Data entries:
BEGIN

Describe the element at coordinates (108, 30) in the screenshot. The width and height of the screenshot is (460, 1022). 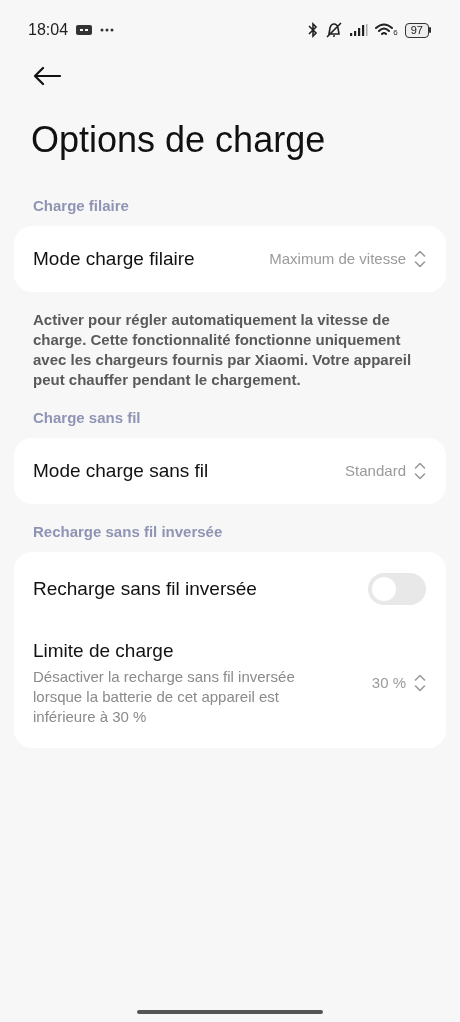
I see `more-icon` at that location.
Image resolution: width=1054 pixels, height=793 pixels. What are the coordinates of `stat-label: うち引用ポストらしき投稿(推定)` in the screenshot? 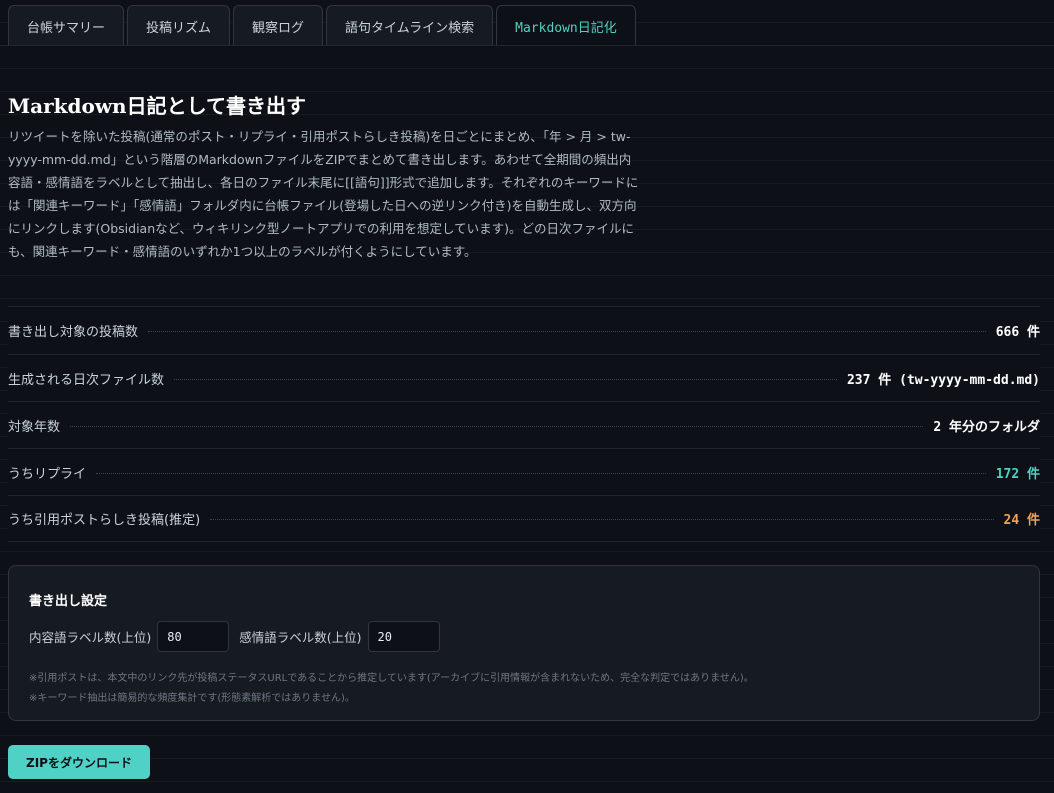 It's located at (104, 520).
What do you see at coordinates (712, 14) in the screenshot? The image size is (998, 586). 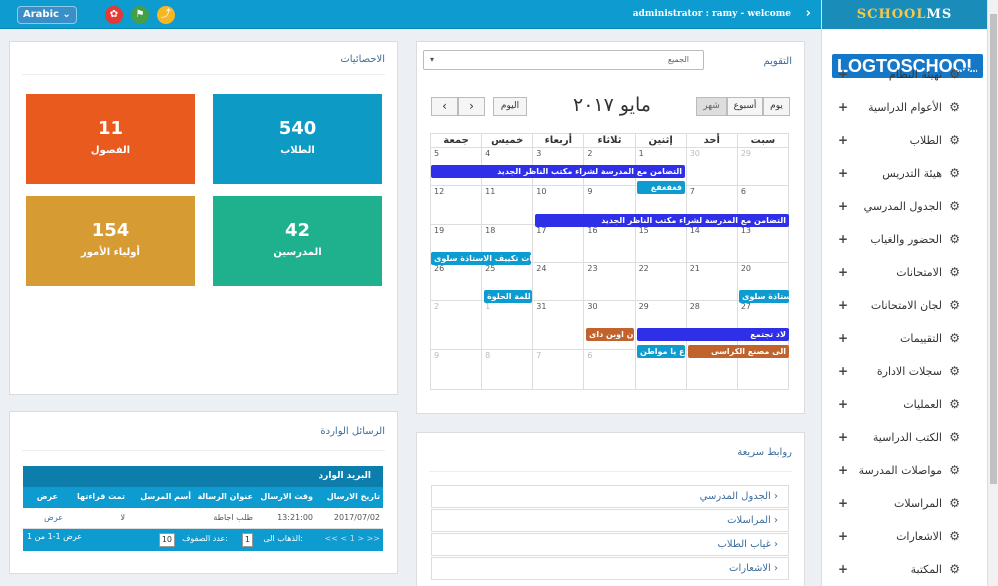 I see `welcome-text: administrator : ramy - welcome` at bounding box center [712, 14].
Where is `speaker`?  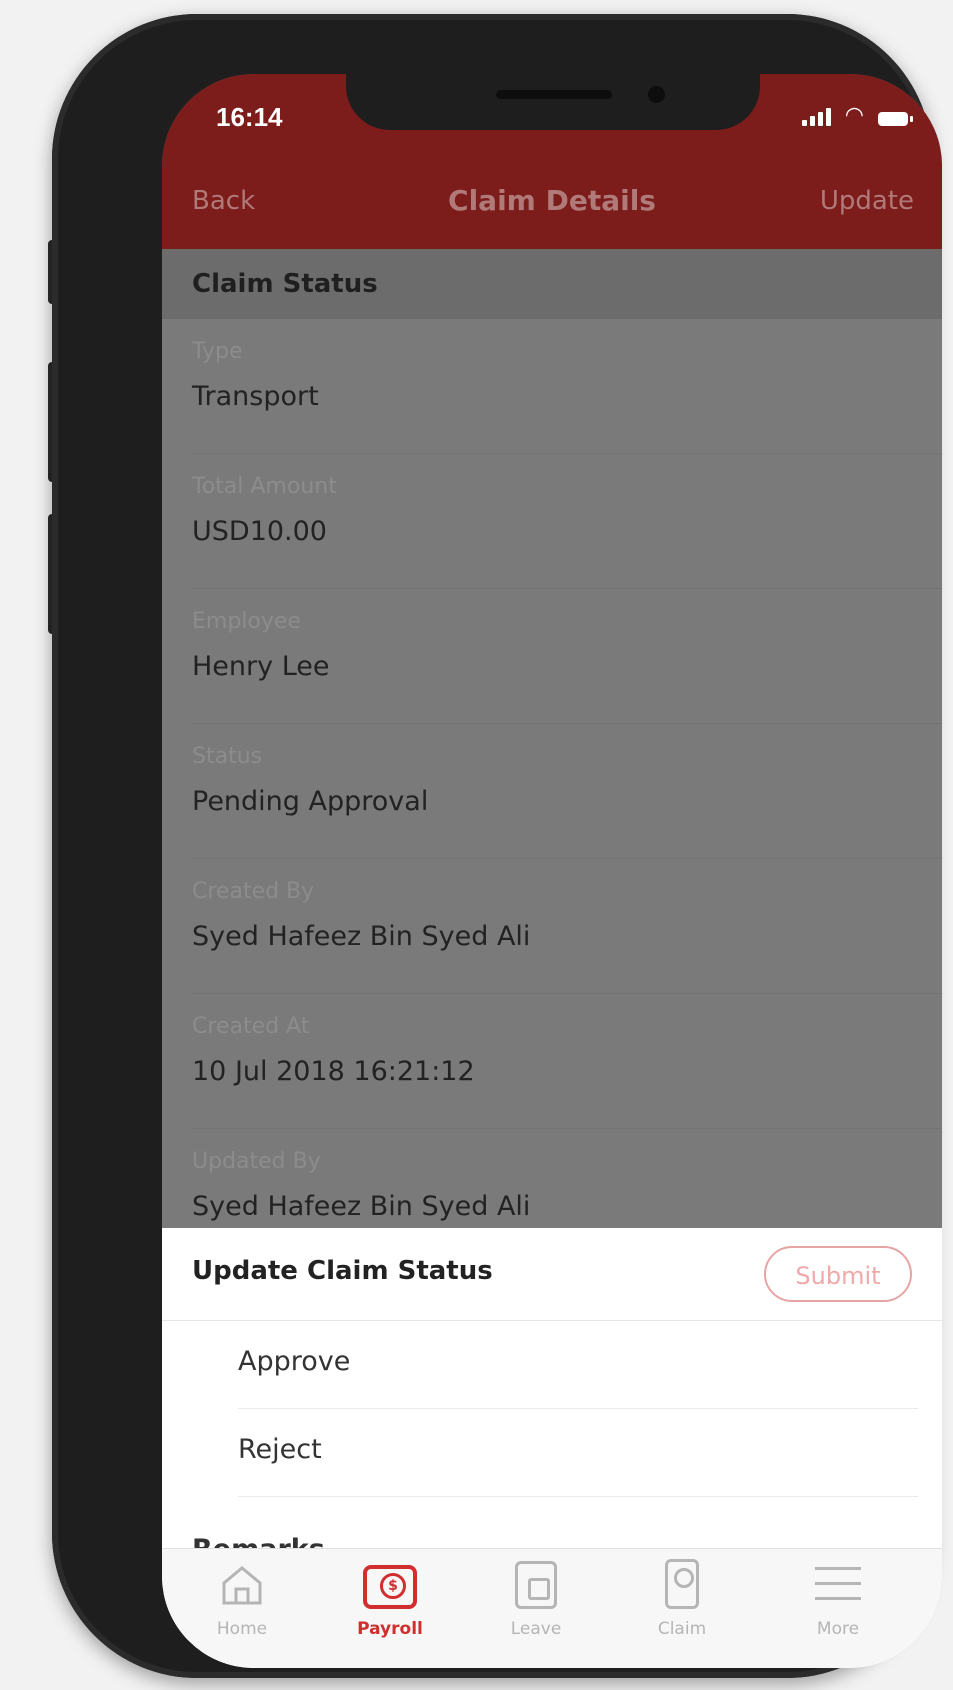 speaker is located at coordinates (554, 94).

END

Starting with the first line of the records and going on through the line with "at that location.", write those lines out again with every "screenshot" swapped for "image" and everything else left as it is. Leave the pictures out.

(Output for this exercise):
Describe the element at coordinates (108, 30) in the image. The width and height of the image is (460, 1022). 
I see `more-icon` at that location.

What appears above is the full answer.